# Sight Tapes and Water



## wsbark01 (Feb 26, 2009)

I use address labels and then after I have it on my bar I put a piece of scotch tape over it. Never had a problem yet even in a good down pour.


----------



## Padgett (Feb 5, 2010)

I usually use weather proof labels but I don't like the way they print compared to printing on paper. 

So when you sprayed them with the stuff did the ink bleed a little or did it stay exactly the same.


----------



## math1963 (Apr 9, 2014)

Padgett said:


> I usually use weather proof labels but I don't like the way they print compared to printing on paper.
> 
> So when you sprayed them with the stuff did the ink bleed a little or did it stay exactly the same.


It did not bleed and stayed exactly the same. Kylon products are great!


----------



## 3dbowmaster (Sep 16, 2005)

The ol'lady's clear finger nail polish


----------



## BowFan33 (Mar 27, 2014)

I just put a piece of clear box tape over mine after it's on the sight bar and trim the edges. You just have to be sure it completely covers the edges of the sight tape. Have never had any issues with it running in wet weather.


----------



## Garceau (Sep 3, 2010)

yep clear packing tape always worked the best for me....


----------



## carlosii (Feb 25, 2007)

Print mine on photo paper and cover with scotch tape.


----------



## Padgett (Feb 5, 2010)

My mom worked in a factory and she gave me some clear laminant a few years ago and it is awesome, so much better than scotch tape or packing tape, mine is in 3 inch by 3 inch squares and I lay my new sight tape down on the sticky side facing the laminant and then I cut out leaving about a 1/8 inch on top and bottom. This kind of laminant is tough and stretchy and you can peel it off and put it back on moving it up and down the sight without screwing it up where with scotch or packing tape you are screwed if you need to move it.


----------



## Padgett (Feb 5, 2010)

My most weather proof ones are done on weather proof labels but i only have a ink jet printer and they don't print as sharp as a lazer printer, but once I get a weather proof label printed off and the laminant cut to fit my end result is really nice.


----------



## zenarch (Aug 3, 2002)

Padgett said:


> My most weather proof ones are done on weather proof labels but i only have a ink jet printer and they don't print as sharp as a lazer printer, but once I get a weather proof label printed off and the laminant cut to fit my end result is really nice.
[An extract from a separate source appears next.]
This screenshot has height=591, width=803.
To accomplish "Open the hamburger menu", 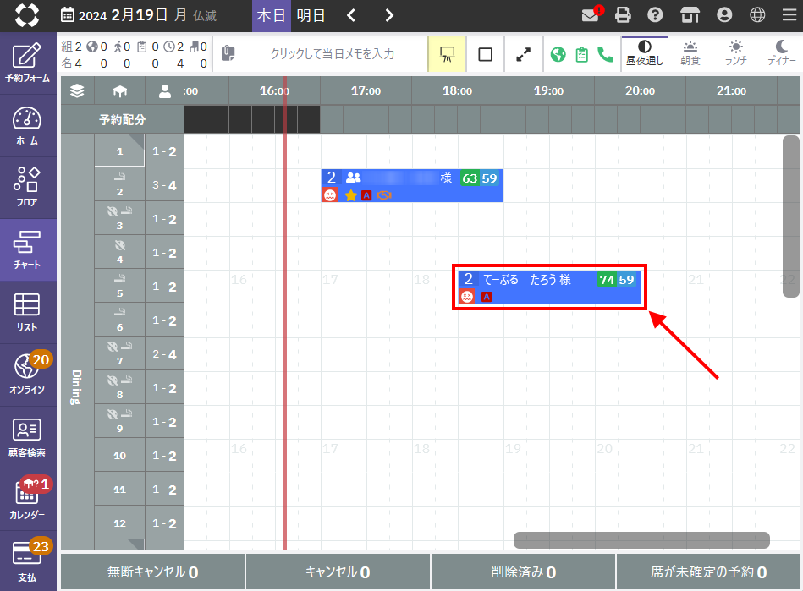I will tap(789, 15).
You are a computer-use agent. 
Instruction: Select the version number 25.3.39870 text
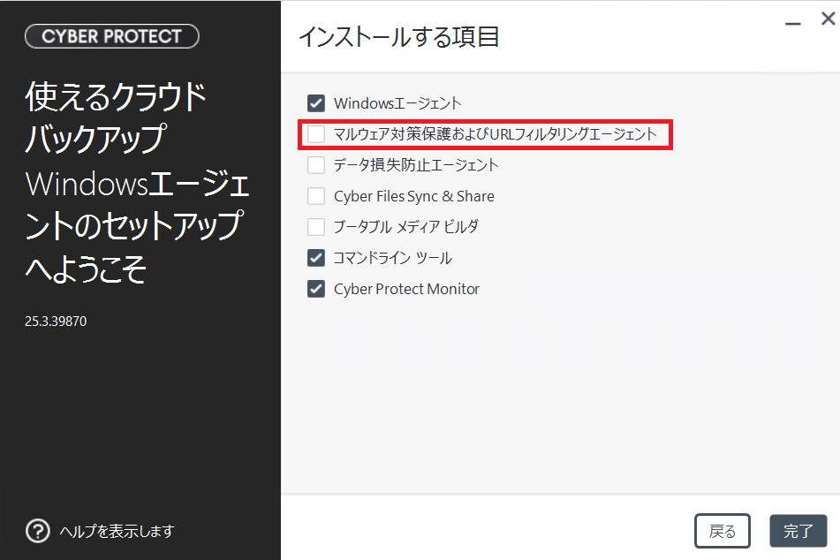(x=56, y=321)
I use the Avery Weatherproof Labels #15516 and a B/W laser printer. No tape needed with this combo.
Joe B.


----------



## ar1220 (May 18, 2014)

Just go buy a shrewd sight and use there metal sight tapes..problem solved


----------



## aljburk (Jan 6, 2007)

math1963 said:


> I use Ontarget to print sight tapes on Avery Labels using a color inkjet printer. I've gotten the tapes wet before and the ink ran and made the sight tape unreadable. Last Saturday we had a club shoot and it was raining, so I used plastic bags over the sight to protect the sight tape. This was not optimum for being able to set the sights over and over. Later that afternoon I went to Hobby Lobby and ask the person in the framing department if they had something that would set the inkjet print and keep it from running if it got wet. They directed me to the product below:
> View attachment 2174682
> 
> 
> ...



What program did you use to print this sight tape? What are the details at the top and the bottom?


----------



## dgskaar (Aug 30, 2009)

Check out his website...

http://www.pinwheelsoftware.com/


----------



## [email protected] (Feb 23, 2004)

>>What program did you use to print this sight tape? 
SoftwareFor Archers or Tapes And Charts from Pinwheel Software

What are the details at the top and the bottom?
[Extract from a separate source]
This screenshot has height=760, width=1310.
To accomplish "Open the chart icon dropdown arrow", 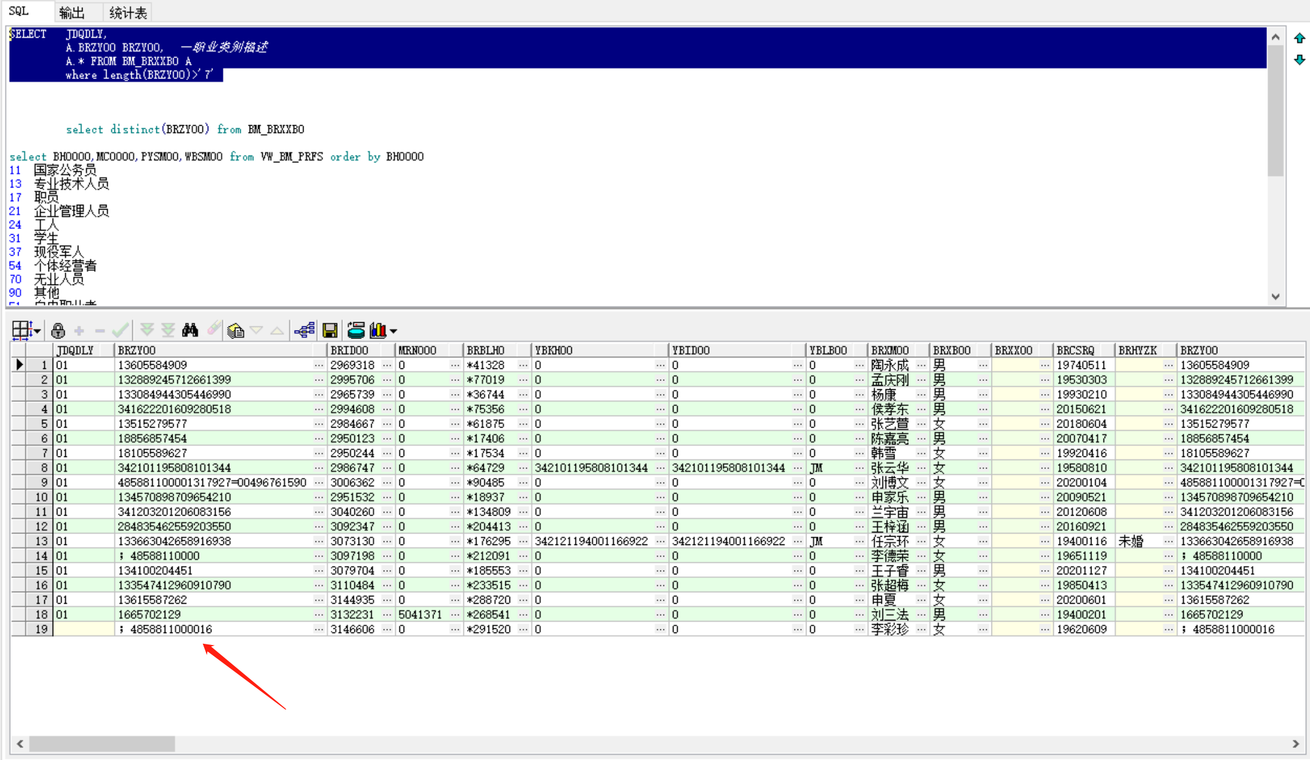I will pos(393,331).
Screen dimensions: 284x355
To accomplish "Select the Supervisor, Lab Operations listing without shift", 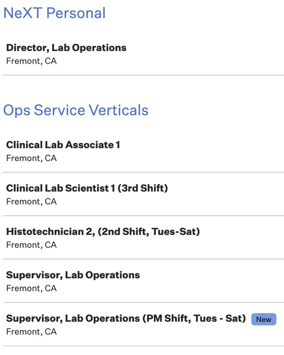I will tap(73, 275).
The tape header has info about the sight and the arrow..configurable when you make the tape

The tape footer has ultra-short distances..also configurable..think Birdie/Bunny shots in field shoots. Tells you what tape sight mark you would use when the shot distance is under 35-40 feet.


----------



## Dusty Britches (Feb 10, 2003)

Math1963, thanks for the tip. I'll have to try it.
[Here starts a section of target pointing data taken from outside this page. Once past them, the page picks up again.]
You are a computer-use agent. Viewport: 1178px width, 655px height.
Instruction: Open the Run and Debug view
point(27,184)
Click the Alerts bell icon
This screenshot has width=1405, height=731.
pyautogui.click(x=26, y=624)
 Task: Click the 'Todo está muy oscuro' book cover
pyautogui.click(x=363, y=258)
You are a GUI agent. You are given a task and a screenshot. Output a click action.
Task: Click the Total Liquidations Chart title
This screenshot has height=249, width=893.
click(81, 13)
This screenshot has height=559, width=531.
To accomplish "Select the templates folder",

The problem with scotch tape or packing tape isn't the sight tape blurring, it is when they get wet, they slip with the sight tape. It happened to me in Augusta several years ago. Now I print my sight tape, laminate it, trim it, and then superglue it in place. Yes, it will come off with a little fingernail scraping effort, but I've never had a sight tape get wet and/ or slip since then.


----------



## Padgett (Feb 5, 2010)

I am wanting to do this little method with the spray so stinking bad, I may have to do just find a reason to make a new sight tape. I like my method but to me this method may really make things much easier and faster.


----------



## heavyfire99 (Feb 11, 2003)

i worry about my sight tape quite a bit, the axcel ax2000 doesnt have a ton of room, tape over my sight tape binds up a bit, i use archers advantage, i print off sight tapes AND a sight card. that way i can use the laser etched numbers and numbers on the dial if poop hits the fan.


----------



## buckwild13 (Sep 6, 2008)

great idea thanks for the info


----------